• [INSTRUCTIONS FOR THE TASK]: Your answer should be the exact lines of the data below from the one containing "1579x1044 pixels. Task: Click" through the one containing "Task: Click the Maintain"; please include nothing else.

──────

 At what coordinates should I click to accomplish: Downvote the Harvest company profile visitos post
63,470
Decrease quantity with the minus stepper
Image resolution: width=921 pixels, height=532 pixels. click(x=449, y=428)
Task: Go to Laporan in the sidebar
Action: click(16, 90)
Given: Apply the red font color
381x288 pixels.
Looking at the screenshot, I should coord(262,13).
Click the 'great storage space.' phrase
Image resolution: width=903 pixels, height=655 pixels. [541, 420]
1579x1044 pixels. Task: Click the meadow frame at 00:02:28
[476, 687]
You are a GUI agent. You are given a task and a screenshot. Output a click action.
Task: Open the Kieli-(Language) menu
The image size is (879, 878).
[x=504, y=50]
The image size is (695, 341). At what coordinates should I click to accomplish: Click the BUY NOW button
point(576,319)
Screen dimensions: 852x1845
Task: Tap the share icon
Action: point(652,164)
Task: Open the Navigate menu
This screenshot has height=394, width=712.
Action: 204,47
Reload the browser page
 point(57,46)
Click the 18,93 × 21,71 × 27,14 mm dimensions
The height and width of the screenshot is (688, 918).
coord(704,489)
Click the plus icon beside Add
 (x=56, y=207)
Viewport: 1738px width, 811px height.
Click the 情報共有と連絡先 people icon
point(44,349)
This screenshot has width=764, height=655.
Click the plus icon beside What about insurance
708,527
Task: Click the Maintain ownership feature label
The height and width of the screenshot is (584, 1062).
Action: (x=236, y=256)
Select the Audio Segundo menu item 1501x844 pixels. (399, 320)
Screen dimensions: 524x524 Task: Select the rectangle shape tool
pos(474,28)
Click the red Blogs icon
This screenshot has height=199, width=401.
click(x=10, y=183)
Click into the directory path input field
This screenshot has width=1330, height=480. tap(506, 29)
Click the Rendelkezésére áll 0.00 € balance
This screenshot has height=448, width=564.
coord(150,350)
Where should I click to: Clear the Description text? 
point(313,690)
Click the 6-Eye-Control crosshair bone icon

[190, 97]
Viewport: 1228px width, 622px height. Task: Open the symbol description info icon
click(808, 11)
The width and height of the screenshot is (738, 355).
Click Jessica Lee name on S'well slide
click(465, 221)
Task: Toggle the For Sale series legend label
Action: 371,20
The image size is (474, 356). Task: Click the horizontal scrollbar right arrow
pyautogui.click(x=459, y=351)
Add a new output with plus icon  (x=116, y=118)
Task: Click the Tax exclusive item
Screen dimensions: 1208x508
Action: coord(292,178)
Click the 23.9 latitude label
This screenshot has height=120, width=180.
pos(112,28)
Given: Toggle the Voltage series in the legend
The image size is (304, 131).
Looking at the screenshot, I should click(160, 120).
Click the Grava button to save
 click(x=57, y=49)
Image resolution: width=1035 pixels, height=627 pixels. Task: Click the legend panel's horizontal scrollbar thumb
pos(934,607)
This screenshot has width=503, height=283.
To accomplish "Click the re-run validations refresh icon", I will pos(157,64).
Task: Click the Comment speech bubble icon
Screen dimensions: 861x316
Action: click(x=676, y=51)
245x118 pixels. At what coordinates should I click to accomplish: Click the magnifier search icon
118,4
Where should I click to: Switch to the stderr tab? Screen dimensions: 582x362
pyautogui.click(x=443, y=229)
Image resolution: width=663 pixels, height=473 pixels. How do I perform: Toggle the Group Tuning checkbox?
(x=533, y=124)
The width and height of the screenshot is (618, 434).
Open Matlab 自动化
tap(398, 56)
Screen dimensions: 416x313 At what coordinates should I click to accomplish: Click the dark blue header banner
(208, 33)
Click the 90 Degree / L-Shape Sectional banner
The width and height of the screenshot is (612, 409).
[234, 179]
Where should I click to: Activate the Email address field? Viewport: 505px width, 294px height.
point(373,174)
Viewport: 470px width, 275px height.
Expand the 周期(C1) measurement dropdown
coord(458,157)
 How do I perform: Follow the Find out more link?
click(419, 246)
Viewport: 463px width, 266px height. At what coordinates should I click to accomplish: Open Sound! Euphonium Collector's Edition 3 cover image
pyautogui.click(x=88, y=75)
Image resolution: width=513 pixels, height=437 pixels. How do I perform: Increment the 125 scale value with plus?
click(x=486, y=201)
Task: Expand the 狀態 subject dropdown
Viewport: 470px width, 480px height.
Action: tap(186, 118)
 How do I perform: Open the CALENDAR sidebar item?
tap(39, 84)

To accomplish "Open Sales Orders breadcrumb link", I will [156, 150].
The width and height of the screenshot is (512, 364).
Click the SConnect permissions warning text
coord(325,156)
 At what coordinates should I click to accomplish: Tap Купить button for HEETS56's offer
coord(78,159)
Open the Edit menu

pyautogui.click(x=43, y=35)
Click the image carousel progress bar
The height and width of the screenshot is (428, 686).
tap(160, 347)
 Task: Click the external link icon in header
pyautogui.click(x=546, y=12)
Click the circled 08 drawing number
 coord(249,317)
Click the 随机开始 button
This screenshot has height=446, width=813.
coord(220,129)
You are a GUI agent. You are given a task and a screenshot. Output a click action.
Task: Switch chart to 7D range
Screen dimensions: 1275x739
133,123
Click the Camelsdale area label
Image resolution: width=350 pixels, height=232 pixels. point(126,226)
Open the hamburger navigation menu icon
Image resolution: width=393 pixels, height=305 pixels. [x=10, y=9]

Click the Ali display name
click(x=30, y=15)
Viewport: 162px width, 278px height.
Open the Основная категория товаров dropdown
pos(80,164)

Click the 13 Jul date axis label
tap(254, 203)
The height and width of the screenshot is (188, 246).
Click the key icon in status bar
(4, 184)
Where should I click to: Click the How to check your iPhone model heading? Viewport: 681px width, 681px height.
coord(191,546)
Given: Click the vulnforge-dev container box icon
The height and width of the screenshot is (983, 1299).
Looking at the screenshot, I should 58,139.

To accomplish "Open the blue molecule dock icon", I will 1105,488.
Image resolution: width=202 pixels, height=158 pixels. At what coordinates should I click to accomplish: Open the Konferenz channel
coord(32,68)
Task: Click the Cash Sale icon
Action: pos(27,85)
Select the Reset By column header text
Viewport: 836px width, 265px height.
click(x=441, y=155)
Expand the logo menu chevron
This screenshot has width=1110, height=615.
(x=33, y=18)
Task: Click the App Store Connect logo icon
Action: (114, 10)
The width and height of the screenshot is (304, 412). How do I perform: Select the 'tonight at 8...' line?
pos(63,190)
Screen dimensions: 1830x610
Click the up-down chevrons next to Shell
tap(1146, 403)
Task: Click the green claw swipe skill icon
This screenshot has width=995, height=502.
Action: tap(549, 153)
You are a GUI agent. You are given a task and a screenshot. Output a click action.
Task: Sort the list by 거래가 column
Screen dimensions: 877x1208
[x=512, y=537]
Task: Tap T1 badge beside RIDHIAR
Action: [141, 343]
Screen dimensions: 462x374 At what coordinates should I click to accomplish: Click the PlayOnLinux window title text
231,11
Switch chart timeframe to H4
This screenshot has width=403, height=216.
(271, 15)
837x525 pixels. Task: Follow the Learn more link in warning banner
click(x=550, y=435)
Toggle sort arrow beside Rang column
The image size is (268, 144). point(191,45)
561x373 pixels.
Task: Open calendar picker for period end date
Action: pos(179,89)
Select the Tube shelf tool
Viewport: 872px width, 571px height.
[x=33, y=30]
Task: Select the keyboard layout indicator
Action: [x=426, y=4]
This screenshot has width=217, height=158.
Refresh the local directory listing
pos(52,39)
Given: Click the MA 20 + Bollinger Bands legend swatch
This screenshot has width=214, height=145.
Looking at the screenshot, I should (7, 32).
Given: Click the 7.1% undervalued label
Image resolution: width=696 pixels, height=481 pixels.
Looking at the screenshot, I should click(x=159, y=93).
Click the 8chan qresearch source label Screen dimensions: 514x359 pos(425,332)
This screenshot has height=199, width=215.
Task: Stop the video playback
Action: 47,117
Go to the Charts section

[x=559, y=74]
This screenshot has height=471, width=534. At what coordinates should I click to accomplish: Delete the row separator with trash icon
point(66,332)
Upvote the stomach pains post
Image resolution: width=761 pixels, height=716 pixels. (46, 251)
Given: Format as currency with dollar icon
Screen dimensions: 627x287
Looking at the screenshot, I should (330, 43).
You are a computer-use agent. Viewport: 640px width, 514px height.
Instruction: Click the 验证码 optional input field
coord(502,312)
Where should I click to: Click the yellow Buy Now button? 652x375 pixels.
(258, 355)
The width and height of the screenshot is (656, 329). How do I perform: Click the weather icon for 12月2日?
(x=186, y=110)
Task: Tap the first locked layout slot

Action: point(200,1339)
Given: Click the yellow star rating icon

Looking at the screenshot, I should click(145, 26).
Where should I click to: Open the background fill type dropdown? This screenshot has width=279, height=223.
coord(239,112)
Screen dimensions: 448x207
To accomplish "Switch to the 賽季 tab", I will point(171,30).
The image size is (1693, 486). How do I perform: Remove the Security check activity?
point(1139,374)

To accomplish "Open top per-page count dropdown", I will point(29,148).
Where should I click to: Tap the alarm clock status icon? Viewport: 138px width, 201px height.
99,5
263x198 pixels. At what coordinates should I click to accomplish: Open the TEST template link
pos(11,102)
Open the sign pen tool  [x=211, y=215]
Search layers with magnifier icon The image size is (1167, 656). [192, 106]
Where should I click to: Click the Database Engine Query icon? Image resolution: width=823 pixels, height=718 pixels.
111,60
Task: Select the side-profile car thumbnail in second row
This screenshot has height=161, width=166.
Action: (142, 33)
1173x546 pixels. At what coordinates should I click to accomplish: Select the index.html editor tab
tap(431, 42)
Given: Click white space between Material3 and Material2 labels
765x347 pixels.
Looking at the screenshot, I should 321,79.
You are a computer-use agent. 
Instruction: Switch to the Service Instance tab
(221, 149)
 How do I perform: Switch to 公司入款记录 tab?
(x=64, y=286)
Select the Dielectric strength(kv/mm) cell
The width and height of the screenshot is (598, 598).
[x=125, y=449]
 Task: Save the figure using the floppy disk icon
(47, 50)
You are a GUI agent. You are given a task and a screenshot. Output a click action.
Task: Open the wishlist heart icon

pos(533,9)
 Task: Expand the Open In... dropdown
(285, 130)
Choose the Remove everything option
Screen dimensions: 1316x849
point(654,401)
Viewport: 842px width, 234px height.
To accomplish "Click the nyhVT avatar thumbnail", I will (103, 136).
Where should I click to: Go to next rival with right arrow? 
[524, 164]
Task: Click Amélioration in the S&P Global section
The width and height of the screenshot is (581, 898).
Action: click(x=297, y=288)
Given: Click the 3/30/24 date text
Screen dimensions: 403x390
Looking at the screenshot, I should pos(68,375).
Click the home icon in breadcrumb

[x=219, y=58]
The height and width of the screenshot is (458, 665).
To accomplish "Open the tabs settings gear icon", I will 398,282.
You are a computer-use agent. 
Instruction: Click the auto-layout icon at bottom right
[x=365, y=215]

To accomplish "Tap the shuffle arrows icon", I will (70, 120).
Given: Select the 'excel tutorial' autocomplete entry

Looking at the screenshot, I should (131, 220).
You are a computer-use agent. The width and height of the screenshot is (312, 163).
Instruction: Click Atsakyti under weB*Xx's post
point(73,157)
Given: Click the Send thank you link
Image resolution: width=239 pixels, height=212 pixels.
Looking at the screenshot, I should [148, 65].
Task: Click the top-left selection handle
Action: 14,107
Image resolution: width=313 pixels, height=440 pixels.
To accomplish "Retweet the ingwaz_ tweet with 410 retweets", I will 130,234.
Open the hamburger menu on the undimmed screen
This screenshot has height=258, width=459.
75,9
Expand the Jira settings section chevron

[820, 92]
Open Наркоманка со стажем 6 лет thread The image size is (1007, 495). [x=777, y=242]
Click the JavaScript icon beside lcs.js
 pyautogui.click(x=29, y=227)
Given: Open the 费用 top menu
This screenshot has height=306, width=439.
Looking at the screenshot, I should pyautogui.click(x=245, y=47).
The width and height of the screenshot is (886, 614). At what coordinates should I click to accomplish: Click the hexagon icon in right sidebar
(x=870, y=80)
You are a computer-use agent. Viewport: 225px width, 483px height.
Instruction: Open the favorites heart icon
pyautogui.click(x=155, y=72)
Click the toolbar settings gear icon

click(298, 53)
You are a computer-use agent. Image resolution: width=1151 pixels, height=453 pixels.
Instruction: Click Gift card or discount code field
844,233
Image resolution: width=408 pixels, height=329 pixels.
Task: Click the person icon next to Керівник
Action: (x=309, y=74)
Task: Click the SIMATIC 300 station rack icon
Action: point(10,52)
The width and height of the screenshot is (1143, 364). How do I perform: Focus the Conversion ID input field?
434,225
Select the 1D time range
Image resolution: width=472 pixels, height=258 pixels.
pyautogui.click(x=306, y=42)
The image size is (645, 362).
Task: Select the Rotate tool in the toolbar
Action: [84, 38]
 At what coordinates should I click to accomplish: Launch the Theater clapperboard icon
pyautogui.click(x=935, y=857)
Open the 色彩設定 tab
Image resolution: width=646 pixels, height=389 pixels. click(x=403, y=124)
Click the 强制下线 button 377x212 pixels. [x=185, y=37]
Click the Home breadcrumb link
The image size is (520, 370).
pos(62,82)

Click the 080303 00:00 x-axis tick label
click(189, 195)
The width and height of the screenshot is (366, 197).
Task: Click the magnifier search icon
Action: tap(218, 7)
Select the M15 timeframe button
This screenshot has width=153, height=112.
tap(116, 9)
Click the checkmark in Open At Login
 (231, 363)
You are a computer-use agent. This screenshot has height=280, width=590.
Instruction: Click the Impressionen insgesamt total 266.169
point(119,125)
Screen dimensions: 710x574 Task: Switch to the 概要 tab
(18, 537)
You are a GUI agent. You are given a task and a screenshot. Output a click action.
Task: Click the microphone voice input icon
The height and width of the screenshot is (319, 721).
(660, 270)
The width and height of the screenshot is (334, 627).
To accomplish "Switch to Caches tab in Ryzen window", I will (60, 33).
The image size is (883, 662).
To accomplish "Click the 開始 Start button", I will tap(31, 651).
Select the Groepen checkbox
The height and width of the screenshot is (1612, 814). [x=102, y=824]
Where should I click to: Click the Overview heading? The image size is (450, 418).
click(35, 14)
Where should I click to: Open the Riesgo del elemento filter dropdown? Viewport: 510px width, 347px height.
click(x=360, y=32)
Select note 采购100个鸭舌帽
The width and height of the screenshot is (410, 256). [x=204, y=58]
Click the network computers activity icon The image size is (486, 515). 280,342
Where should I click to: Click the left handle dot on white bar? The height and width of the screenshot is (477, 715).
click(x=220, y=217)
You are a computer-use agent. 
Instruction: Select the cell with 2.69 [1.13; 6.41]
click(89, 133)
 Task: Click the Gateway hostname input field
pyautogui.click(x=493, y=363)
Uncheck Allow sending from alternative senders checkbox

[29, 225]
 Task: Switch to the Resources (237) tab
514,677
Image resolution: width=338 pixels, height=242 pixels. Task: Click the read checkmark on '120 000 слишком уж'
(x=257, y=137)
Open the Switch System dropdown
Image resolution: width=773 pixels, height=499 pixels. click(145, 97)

──────

• [OUTPUT BELOW]:
1579x1044 pixels. Task: Click the meadow frame at 00:02:28
[476, 687]
You are a GUI agent. You are given a task and a screenshot. Output a click action.
Task: Open the Kieli-(Language) menu
The image size is (879, 878).
[x=504, y=50]
The image size is (695, 341). At what coordinates should I click to accomplish: Click the BUY NOW button
point(576,319)
Screen dimensions: 852x1845
Task: Tap the share icon
Action: point(652,164)
Task: Open the Navigate menu
This screenshot has height=394, width=712.
Action: 204,47
Reload the browser page
 point(57,46)
Click the 18,93 × 21,71 × 27,14 mm dimensions
The height and width of the screenshot is (688, 918).
coord(704,489)
Click the plus icon beside Add
 (x=56, y=207)
Viewport: 1738px width, 811px height.
Click the 情報共有と連絡先 people icon
point(44,349)
This screenshot has width=764, height=655.
Click the plus icon beside What about insurance
708,527
Task: Click the Maintain ownership feature label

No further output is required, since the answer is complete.